Tâche assignée 1:
Vérifiez la conformité des affirmations (a), (b) et (c) avec l'article sur la suspension du parlement. Pour chacune, répondez par oui ou non et citez à l'identique les mots décisifs de l'article.
(a) La Cour d'appel d'Edimbourg a été saisie par près de 80 parlementaires.
(b) La suspension du parlement était prévue jusqu'au 14 novembre.
(c) Un ordre d'annuler la prorogation a été donné avant l'audience de mardi.
Tâche assignée 2: Extrayez de l'article sur la suspension du parlement le passage allant de «La suspension du» jusqu'à «encore se prononcer.» inclus.

La suspension du parlement jugée «illégale»

Boris Johnson a accusé un nouveau revers puisque la justice écossaise a jugé «illégale» sa décision de suspendre le parlement jusqu’au 14 octobre. La Cour suprême doit encore se prononcer.

 

 

Le gouvernement a annoncé qu’il formait un recours auprès de la Cour suprême à Londres contre cette décision. «Aucun ordre n’a été donné d’annuler la prorogation» du parlement avant l’audience qui doit se tenir mardi, a déclaré cette source à l’AFP.

Saisie par près de 80 parlementaires, la Cour d’appel d’Edimbourg a estimé que la décision de Boris Johnson avait «pour but d’entraver le parlement» et a déclaré la prorogation «illégale» et «nulle et sans effet». «Nous sommes déçus de la décision d’aujourd’hui et ferons appel auprès de la Cour suprême», a déclaré Downing Street dans un communiqué, juste après l’annonce de la décision.

Le Labour, principal parti d’opposition, tout comme la première ministre écossaise Nicola Sturgeon ont demandé que le parlement soit immédiatement rappelé. Il s’agit de la première victoire judiciaire des opposants à cette suspension très controversée du parlement, qualifiée par ses opposants de manoeuvre du chef du gouvernement conservateur visant à les empêcher de bloquer un Brexit sans accord.

Enregistrements issus d'une collection:
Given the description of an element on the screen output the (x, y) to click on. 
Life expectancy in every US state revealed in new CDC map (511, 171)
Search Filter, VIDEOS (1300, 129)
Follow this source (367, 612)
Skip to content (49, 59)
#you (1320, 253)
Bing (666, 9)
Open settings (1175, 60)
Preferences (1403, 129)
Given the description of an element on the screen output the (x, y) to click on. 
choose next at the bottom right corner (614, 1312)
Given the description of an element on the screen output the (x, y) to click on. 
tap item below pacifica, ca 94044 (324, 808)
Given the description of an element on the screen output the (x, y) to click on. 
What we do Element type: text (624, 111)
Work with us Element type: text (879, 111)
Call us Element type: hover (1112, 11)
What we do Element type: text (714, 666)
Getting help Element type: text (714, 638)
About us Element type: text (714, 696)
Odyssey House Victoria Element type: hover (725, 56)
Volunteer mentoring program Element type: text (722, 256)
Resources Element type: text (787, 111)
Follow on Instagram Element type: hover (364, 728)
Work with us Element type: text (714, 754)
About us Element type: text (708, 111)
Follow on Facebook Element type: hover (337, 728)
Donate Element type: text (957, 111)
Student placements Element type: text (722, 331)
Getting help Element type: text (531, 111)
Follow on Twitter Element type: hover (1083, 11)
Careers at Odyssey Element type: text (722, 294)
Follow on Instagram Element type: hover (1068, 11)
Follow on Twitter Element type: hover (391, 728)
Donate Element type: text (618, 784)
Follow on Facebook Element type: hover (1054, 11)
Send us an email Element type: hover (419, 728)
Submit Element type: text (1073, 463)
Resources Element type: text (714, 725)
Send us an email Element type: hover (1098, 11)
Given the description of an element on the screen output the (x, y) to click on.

Réponse 1:
(a) Oui : «Saisie par près de 80 parlementaires, la Cour d’appel d’Edimbourg»
(b) Non : «suspendre le parlement jusqu’au 14 octobre»
(c) Non : «Aucun ordre n’a été donné d’annuler la prorogation»

Réponse 2:
La suspension du parlement jugée «illégale»

Boris Johnson a accusé un nouveau revers puisque la justice écossaise a jugé «illégale» sa décision de suspendre le parlement jusqu’au 14 octobre. La Cour suprême doit encore se prononcer.